Calgary student tests positive for COVID-19 at Catholic summer school
Case renews scrutiny of plan for in-person classes for all Alberta students this fall
The Calgary Catholic School District confirms a student attending summer school at St. Francis High School has tested positive for COVID-19 and says the school will remain open.
"The student, teacher and class members have been instructed to quarantine for 14 days as per Alberta Health Services (AHS) guidelines," Sandra Borowski, senior communication specialist with the Catholic district, said in an email to CBC.
"We are working closely with AHS as they are investigating to determine where the student contracted the illness and who the student has been in contact with since. We will be conducting a deep clean of the school and will continue with our enhanced cleaning protocols moving forward. The school will remain open for the remainder of summer school."
The student was attending St. Francis High School, which is one of two schools in the Catholic system operating summer school in Calgary. The other is Bishop O'Byrne Senior High School. Both schools have enacted strict social distancing guidelines.
Bryan Szumlas, chief superintendent of the Calgary Catholic School District, has said the district's summer school has been operating under Scenario 2 re-entry rules, and limiting students to 14 per classroom space. Under Scenerio 1, which the province has announced will happen in the fall, there will be more students per classroom.
The government's guide for school re-entry under Scenario 1 has several specific recommendations, including cohorting classes where possible, implementing social distancing techniques, staggering breaks and class times as well as drop-off and pickup times and locations, and implementing assigned seating on school buses.
The Catholic summer school classes are one measure of how well the government's re-entry plan will work in the fall, Education Minister Adriana LaGrange said last week.
"They ran in-person summer school and used the guidelines that were in our re-entry plan and they've been able to function very, very well," LaGrange said. "We know, given just a snapshot through the summer school program, that we can extrapolate that and and feel that it will work with all of our schools across the province."
Premier Jason Kenney said the province was also told about a staff member who was symptomatic earlier in the summer, but their results came back negative.

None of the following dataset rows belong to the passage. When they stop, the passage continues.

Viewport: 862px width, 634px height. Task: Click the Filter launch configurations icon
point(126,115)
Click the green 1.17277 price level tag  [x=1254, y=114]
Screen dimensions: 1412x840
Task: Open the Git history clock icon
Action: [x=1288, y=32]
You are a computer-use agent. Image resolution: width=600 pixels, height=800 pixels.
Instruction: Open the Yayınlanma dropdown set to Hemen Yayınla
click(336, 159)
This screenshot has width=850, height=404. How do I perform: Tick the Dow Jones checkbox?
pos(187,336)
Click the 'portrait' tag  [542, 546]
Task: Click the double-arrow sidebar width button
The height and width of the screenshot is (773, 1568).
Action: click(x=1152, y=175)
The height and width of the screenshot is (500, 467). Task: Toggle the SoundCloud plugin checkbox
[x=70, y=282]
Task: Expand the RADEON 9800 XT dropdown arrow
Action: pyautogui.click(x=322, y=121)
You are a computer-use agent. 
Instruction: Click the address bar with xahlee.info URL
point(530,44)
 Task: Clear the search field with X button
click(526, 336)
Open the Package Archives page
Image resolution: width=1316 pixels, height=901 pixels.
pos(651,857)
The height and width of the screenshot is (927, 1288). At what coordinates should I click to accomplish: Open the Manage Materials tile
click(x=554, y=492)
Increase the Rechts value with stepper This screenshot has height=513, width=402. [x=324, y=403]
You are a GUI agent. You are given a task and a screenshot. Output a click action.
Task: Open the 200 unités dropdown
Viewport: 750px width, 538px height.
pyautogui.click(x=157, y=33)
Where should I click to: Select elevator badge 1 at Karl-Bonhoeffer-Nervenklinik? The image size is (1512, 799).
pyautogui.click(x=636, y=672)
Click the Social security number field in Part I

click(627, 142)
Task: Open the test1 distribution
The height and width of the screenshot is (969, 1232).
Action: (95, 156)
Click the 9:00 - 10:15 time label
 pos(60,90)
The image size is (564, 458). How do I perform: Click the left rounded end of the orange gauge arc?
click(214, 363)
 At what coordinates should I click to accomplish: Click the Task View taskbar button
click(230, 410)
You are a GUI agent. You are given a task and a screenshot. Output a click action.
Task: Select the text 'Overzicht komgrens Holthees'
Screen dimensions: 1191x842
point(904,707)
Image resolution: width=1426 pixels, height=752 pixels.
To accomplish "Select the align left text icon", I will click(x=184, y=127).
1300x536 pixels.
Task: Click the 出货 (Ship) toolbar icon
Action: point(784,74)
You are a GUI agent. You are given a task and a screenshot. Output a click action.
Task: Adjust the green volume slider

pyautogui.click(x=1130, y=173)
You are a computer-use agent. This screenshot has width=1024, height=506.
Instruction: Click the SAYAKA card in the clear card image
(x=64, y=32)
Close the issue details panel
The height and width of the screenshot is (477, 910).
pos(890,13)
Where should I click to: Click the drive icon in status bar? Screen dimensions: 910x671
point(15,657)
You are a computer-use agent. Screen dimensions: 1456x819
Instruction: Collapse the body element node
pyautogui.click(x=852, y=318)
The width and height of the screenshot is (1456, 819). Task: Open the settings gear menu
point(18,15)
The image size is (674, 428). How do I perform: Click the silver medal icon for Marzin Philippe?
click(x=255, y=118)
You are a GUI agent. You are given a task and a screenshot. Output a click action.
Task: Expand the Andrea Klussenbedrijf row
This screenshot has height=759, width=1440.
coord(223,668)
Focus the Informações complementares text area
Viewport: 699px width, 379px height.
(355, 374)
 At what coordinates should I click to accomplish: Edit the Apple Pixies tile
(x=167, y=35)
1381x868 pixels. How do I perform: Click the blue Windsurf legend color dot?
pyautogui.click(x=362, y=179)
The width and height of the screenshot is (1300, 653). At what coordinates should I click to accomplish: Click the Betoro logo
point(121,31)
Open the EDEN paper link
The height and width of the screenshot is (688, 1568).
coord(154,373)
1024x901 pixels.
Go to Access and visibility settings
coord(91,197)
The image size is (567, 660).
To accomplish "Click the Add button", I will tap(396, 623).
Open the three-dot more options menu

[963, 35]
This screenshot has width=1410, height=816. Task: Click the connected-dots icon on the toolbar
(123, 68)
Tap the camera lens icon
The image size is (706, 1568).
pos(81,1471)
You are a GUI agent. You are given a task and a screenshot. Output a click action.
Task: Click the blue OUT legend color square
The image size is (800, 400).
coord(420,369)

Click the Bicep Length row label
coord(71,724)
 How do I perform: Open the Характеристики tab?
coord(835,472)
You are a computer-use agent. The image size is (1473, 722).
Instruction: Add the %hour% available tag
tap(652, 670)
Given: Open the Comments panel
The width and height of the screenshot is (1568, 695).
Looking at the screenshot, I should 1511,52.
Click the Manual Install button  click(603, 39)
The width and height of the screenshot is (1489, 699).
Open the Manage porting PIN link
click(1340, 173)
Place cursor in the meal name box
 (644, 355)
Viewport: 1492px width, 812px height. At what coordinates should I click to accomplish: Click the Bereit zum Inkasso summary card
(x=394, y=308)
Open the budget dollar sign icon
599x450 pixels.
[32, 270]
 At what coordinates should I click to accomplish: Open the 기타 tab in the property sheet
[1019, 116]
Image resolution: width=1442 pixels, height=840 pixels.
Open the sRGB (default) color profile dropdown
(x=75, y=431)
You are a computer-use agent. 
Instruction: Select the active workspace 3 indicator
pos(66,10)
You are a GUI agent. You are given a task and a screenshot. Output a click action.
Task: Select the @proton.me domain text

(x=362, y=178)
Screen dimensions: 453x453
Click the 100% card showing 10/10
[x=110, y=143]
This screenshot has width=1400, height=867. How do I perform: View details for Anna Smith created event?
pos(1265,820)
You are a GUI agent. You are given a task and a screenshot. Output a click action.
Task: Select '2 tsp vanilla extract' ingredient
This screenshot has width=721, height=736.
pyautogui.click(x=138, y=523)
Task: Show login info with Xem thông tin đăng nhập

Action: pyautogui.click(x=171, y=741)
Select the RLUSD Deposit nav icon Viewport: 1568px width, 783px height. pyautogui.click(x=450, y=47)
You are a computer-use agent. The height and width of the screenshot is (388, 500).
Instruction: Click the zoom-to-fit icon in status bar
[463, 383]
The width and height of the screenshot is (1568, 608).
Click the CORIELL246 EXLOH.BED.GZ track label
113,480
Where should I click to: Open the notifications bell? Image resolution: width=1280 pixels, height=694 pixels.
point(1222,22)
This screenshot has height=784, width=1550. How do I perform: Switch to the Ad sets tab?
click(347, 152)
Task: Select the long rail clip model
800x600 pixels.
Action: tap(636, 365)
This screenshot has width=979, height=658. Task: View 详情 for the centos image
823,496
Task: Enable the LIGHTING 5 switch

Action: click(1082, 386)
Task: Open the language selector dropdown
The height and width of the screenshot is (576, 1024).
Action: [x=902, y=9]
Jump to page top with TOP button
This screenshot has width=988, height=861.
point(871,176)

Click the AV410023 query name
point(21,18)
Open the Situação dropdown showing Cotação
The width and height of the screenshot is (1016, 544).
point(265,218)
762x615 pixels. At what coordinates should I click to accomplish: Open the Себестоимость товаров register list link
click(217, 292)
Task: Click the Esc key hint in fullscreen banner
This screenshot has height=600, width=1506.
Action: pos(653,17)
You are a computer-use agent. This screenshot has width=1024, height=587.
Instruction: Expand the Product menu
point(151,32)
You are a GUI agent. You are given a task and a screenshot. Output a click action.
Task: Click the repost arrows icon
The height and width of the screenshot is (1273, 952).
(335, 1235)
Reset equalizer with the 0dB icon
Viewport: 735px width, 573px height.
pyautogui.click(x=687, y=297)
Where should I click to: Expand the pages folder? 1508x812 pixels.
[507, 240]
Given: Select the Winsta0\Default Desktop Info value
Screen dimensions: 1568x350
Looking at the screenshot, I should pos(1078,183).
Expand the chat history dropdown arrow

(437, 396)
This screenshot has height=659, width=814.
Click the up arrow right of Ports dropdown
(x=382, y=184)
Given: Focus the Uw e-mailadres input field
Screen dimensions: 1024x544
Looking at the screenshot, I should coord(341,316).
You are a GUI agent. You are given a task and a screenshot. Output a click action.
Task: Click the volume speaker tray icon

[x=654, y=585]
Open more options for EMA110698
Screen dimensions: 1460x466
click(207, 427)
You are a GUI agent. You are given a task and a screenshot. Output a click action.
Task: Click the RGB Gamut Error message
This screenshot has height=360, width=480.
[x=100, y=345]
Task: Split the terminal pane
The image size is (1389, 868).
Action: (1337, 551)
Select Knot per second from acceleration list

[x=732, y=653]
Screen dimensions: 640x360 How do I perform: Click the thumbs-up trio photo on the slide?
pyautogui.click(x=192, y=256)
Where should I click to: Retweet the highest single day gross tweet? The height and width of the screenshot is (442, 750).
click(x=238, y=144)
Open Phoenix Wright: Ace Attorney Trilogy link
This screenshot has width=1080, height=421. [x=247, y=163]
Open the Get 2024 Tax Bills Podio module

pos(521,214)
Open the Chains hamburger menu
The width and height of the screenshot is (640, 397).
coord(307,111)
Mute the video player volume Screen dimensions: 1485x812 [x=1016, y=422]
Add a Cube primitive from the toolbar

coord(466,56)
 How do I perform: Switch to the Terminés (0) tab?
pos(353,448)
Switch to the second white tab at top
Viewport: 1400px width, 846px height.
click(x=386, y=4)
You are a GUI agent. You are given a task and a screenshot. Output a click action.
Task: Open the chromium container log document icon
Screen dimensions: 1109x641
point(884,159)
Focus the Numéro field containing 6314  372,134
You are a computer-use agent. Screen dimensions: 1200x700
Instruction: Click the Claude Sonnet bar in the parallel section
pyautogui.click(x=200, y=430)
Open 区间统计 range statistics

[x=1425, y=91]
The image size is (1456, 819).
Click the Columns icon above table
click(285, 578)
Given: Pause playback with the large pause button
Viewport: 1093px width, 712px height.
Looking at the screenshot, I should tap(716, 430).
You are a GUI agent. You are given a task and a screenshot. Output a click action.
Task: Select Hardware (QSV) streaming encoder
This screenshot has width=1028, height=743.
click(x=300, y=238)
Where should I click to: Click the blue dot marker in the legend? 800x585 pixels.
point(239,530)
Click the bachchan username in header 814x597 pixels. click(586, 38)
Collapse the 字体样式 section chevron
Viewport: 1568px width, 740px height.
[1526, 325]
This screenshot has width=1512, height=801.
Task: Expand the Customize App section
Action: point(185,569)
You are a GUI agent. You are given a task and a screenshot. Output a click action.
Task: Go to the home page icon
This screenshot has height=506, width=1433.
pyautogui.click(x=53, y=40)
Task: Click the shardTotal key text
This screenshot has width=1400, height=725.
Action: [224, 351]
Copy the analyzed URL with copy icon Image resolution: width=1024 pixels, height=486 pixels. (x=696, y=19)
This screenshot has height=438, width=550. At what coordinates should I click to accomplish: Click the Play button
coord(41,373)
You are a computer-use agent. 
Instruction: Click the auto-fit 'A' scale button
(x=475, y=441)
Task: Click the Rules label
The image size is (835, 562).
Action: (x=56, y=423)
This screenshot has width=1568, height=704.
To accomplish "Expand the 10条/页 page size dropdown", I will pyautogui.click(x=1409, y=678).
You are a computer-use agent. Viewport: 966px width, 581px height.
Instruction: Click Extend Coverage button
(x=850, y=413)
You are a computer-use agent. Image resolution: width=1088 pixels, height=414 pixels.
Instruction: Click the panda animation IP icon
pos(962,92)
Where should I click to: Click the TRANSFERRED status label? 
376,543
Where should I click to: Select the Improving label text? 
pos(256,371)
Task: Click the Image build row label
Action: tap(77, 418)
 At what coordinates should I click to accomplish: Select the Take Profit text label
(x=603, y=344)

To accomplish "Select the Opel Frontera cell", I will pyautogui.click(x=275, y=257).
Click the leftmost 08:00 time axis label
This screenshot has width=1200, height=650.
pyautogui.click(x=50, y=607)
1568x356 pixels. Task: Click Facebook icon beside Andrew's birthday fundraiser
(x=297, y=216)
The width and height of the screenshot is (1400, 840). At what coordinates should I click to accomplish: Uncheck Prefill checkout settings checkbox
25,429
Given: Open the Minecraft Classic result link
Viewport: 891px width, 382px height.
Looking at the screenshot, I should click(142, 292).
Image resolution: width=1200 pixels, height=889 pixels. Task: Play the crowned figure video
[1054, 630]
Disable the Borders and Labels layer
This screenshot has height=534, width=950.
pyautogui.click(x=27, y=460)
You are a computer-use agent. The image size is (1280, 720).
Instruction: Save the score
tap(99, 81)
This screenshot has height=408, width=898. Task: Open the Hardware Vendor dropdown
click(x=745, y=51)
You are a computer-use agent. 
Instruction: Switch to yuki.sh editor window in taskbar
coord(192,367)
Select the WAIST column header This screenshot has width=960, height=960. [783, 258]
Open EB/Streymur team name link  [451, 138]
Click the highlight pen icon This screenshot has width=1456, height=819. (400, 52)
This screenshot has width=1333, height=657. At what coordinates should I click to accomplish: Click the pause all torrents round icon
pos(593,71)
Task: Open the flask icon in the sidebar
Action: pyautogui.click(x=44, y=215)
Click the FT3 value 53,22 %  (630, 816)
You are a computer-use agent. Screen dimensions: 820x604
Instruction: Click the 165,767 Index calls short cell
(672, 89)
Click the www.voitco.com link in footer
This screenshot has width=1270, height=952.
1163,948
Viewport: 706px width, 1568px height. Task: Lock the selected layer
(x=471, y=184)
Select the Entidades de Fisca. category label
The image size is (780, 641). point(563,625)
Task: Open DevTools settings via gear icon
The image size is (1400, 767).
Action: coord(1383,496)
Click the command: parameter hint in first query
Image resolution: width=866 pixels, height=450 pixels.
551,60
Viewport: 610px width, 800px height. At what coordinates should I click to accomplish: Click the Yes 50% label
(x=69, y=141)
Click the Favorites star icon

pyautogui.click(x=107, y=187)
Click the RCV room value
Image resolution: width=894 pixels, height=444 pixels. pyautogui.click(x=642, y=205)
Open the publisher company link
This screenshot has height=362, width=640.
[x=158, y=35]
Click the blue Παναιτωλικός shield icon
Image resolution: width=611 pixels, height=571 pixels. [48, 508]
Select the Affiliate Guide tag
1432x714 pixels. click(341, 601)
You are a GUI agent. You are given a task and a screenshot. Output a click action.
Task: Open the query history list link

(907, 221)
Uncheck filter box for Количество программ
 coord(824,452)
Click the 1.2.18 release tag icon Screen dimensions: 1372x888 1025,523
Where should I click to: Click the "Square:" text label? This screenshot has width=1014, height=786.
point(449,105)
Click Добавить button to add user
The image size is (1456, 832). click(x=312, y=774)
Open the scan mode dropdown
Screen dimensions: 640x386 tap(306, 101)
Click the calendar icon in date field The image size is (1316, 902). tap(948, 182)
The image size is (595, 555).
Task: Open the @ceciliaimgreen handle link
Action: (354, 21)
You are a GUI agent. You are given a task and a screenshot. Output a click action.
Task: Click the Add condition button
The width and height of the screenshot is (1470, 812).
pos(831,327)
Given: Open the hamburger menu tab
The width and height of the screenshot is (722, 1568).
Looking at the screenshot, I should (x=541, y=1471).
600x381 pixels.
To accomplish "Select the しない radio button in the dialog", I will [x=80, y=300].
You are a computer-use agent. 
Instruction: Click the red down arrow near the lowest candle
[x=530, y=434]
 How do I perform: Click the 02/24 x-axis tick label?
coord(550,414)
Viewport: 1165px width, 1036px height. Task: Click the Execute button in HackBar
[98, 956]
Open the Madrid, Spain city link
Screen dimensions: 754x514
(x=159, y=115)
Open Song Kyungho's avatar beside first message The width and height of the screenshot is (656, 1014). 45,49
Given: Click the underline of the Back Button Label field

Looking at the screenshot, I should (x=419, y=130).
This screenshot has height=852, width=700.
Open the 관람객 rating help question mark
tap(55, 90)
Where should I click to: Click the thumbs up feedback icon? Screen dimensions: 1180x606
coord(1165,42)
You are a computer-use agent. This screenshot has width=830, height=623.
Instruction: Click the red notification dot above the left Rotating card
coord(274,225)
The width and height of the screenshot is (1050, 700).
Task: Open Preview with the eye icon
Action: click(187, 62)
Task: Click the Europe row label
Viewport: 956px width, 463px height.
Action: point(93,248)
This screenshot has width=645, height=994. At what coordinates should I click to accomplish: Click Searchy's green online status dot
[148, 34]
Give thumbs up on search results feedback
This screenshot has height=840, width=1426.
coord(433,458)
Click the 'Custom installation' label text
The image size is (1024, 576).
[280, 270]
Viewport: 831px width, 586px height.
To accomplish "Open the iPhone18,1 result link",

"I've been clear, as was Dr. Hinshaw when we announced our intention for a safe reopening of the schools, that there will be positive cases," Kenney said in a press briefing Tuesday. "With three-quarters of a million students, and tens of thousands of teachers and staff, it's inevitable that there will be some cases."
Kenney pointed to successful school reopenings in other parts of the world.
"When we look to jurisdictions like, for example, Taiwan and South Korea, very densely populated countries who have continued to operate their schools without limitations over the past five months, we've seen no significant outbreaks. And that's generally been the case across jurisdictions that either maintained their schools or reopened them," Kenney said.
Kenney added that the school reopening program was designed in careful consultation with the chief medical officer for health, with Alberta Health Services, with superintendents, school boards, parents, councils and others.
"Very clear guidelines have been provided to the school so the reality is simply this: as long as COVID is a reality, there are going to be infections," Kenney said. "That challenge for us is to ensure that those infections don't reach a peak which overwhelms our health-care system."
Risk is small, Kenney says
Kenney said though cases have been rising, the evidence suggests that younger people are less affected by COVID infections.
"The younger you go, the less impactful it is. In fact, my understanding is that since the pandemic started in Canada five months ago, we've seen only one fatality of anybody under the age of 20," Kenney said.
"And I don't believe any fatalities under the age of 72 in Alberta since, I believe, since April. So the the chances of children becoming negatively affected by the virus are not non-existent, but they are very small statistically, which is I believe one of the reasons why our public health officials have given us the green light to proceed with the opening of the schools."